*** Opening of Given data ***

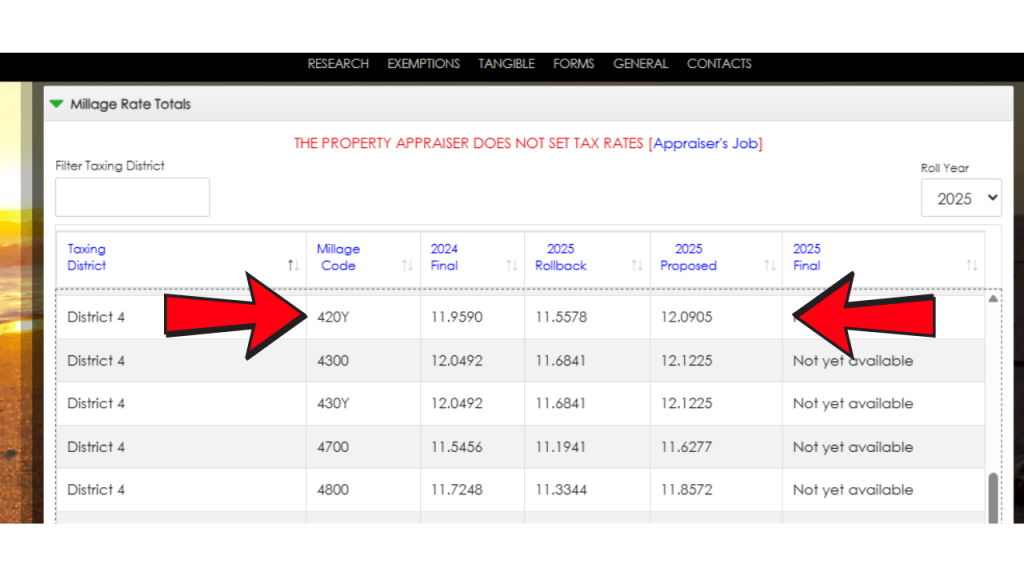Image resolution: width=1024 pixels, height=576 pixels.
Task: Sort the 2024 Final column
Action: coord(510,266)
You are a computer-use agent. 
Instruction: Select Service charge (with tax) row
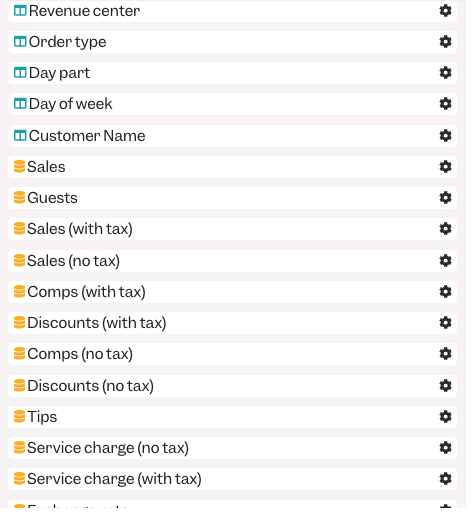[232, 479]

*** Close of Given data ***

### Instructions to follow:
For this exercise, write out exactly the lines from the one with "You are a computer-use agent." through the last line of the records, inclusive, and leave each picture out.

### Output below:
You are a computer-use agent. 
Instruction: Select Service charge (with tax) row
[232, 479]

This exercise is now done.